## Carl Friedrich Gauss, German Mathematician, Astronomer and Physicist.

Brief biography of Carl Friedrich Gauss, one of the greatest and most influential mathematicians in history. He made advances in number theory.

German mathematician Carl Friedrich Gauss was a child prodigy. He contributed to the study of electricity and magnetism and made significant advances in mathematics, in number theory and theory of series. The unit of magnetic flux ‘Gauss’ is named after him.

## Early Life of Carl Friedrich Gauss

Carl Friedrich Johann Gauss (1777-1855), born in Brunswick to poor parents, came to the notice of the Duke of Brunswick, who paid for his education at the Collegium Carolinum, Brunswick, and the University of Göttingen, a child prodigy.
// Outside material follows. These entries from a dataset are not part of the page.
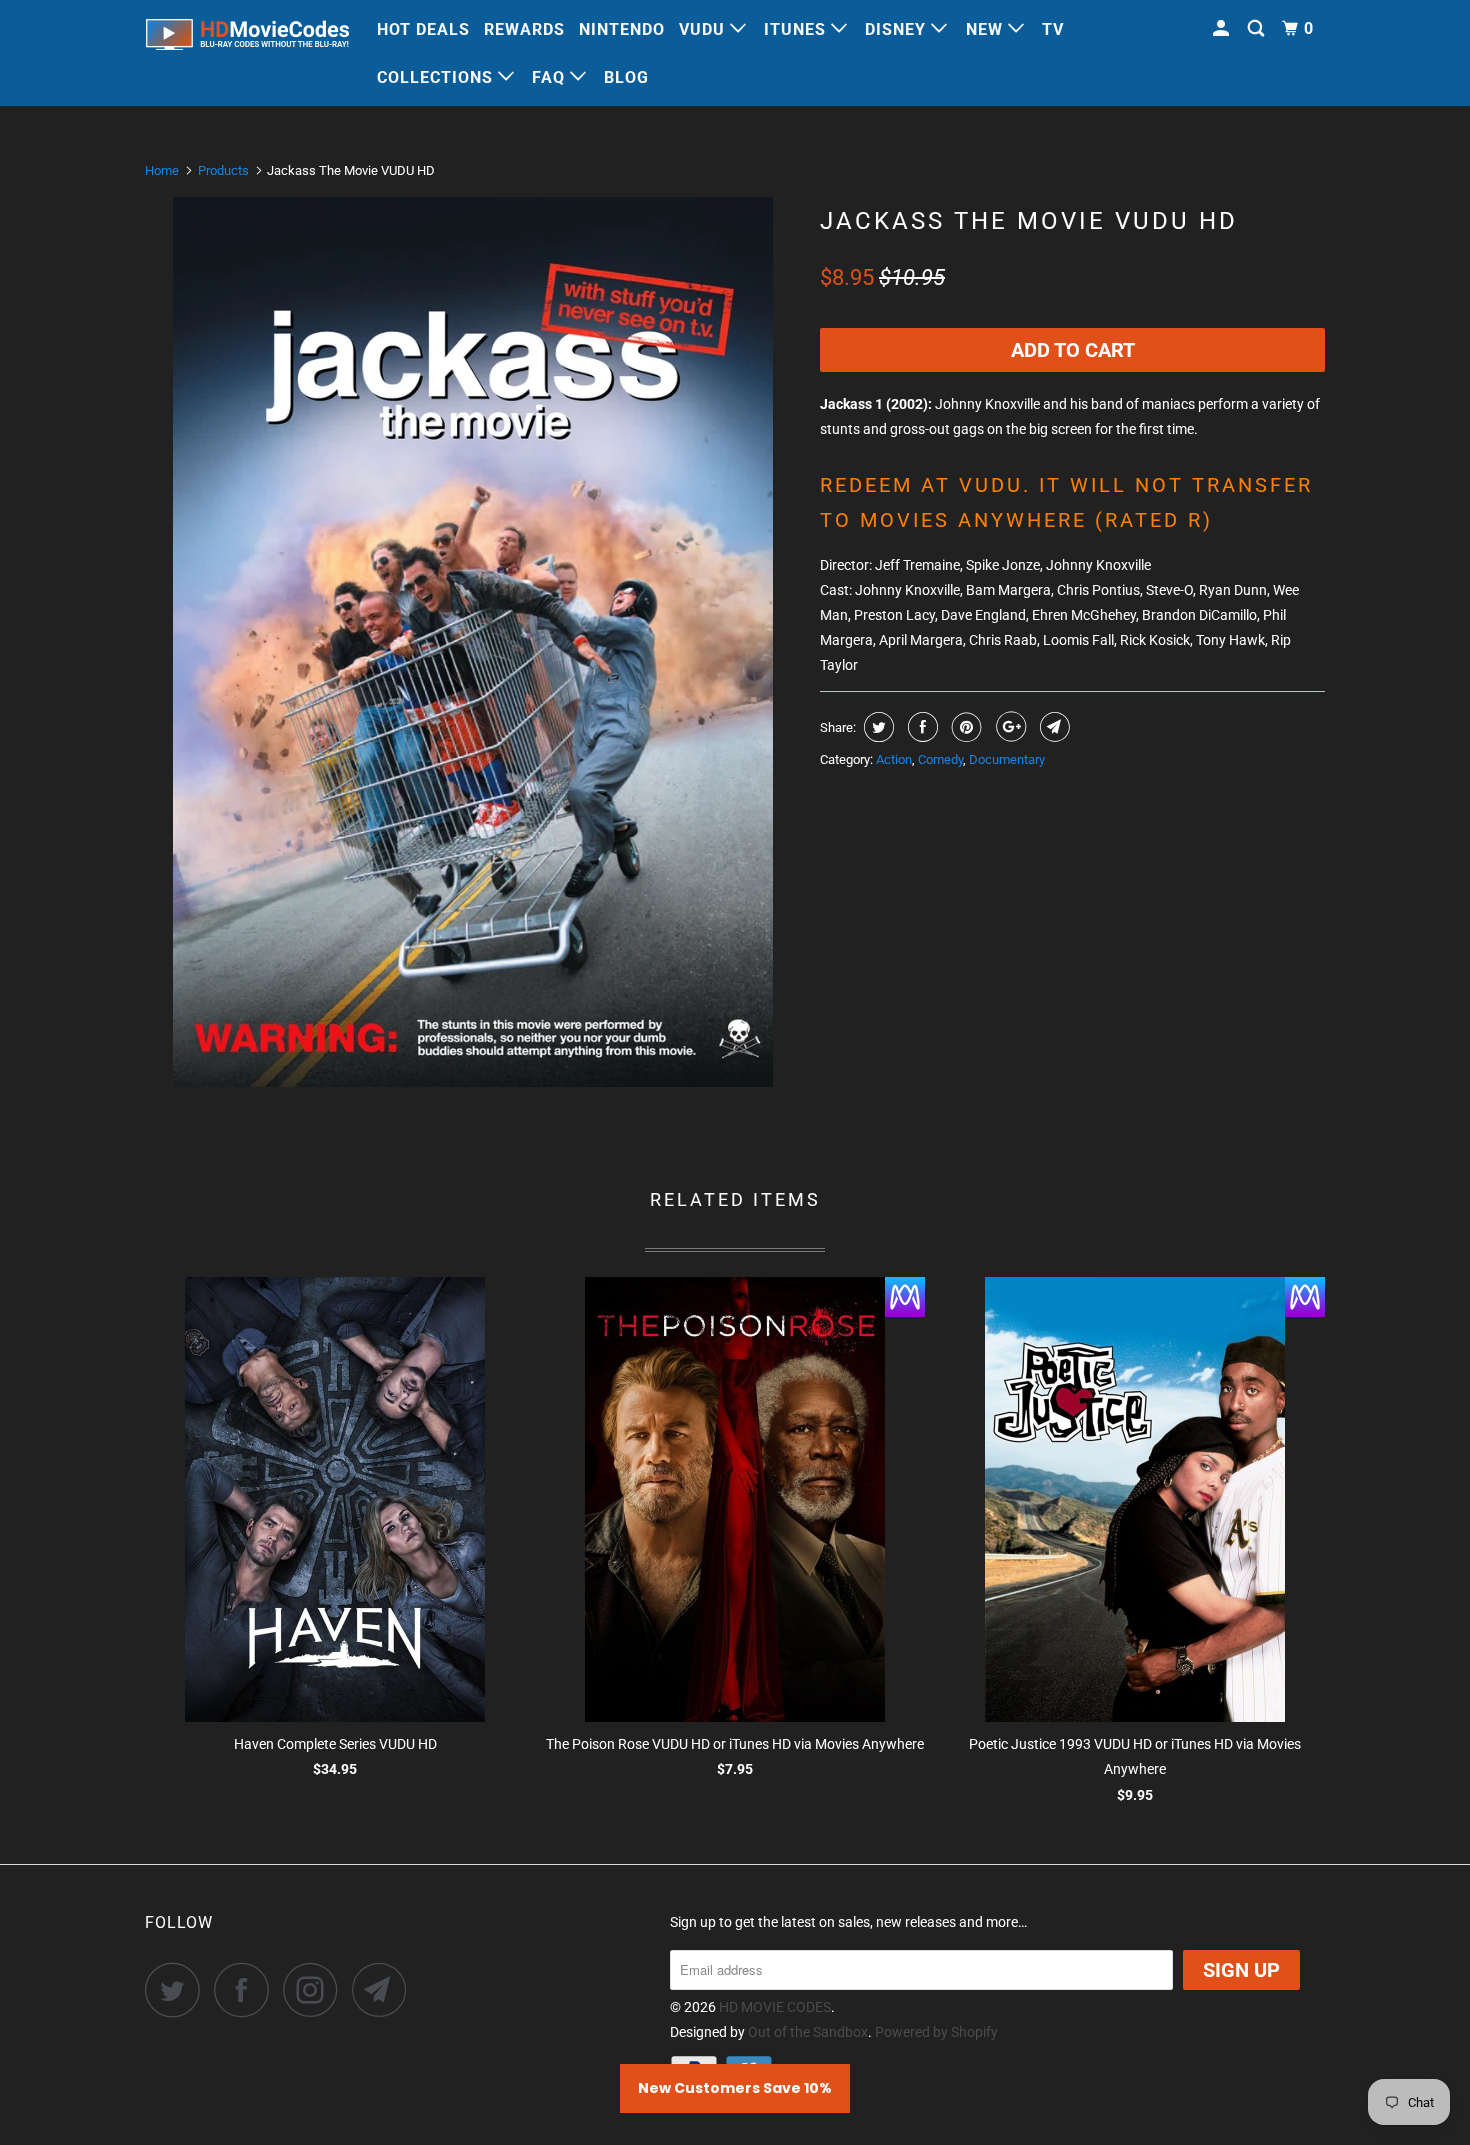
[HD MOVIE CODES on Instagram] (316, 1989)
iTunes (797, 29)
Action (894, 759)
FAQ (551, 77)
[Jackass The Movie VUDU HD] (472, 642)
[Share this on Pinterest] (964, 727)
A notebook he kept in Latin as a youth discovered in 1898 showed that, from the age of 15, he had conjectured and proved many remarkable results, including the prime number theorem.

## Gauss as a Young Scientist

Aged 19, he announced he found a ruler and compass construction for the 17-sided polygon, and at the age of 24, he published his *Disquisitiones arithmeticae*, containing new advances in number theory. The same year, he was the first to rediscover the asteroid Ceres found by Giuseppe Piazzi in 1800 but since lost behind the Sun.
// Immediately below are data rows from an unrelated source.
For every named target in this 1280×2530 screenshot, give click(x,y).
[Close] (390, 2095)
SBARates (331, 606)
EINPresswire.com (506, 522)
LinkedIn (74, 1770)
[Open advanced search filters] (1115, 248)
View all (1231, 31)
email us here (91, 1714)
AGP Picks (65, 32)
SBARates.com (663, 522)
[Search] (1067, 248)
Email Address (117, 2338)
## Director of Göttingen Observatory and Hanover Geodetic Survey

In 1807, Gauss became director of Göttingen Observatory, while studying celestial mechanics (he published a treatise), and statistics, where he was the first to use the method of least squares.

From 1818 to 1825, he directed the geodetic survey of Hanover. The many routine calculations led to his study of the theory of errors of observation. He also worked on pure mathematics, including differential equations, hypergeometric function, curvature of surfaces, four different proofs of the fundamental theorem of algebra, six of quadratic reciprocity, and many more relating to number theory.

## Non-Euclidean Geometry

Although Euclid’s Theory has been around for thousands of years, like other mathematicians, Gauss realized the limitations of Euclidian geometry (dealing with flat surfaces) and he developed a new geometry for curved and multi-dimensional surfaces. This means properties of geometrics in which the surface of the earth has parallel lines that can cross one another, for example, the lines of latitude are parallel at the equator and cross at the poles.

Gauss didn’t publish many of his work and only became known after his death although his work translated to mean ‘non-Euclidean geometry.’ Some of his achievements in this area were rediscovered by the Hungarian Janos Bolyai and the Russian Nikolai Lobachevsky, working independently from each other in the 1820s.

## Other Mathematical Theories Discoveries

In physics, Gauss studied the Earth’s magnetism and developed the magnetometer in conjunction with Wilhelm Eduard Weber, and gave a mathematical theory of the optical systems of lenses. He was an acquaintance of Eugenics pioneer, Sir Francis Galton. Unpublished manuscripts after Gauss’s death show he had made many other discoveries, including the theory of elliptic functions that was published independently by Neils Henrik Abel and Carl Gustav Jacobi.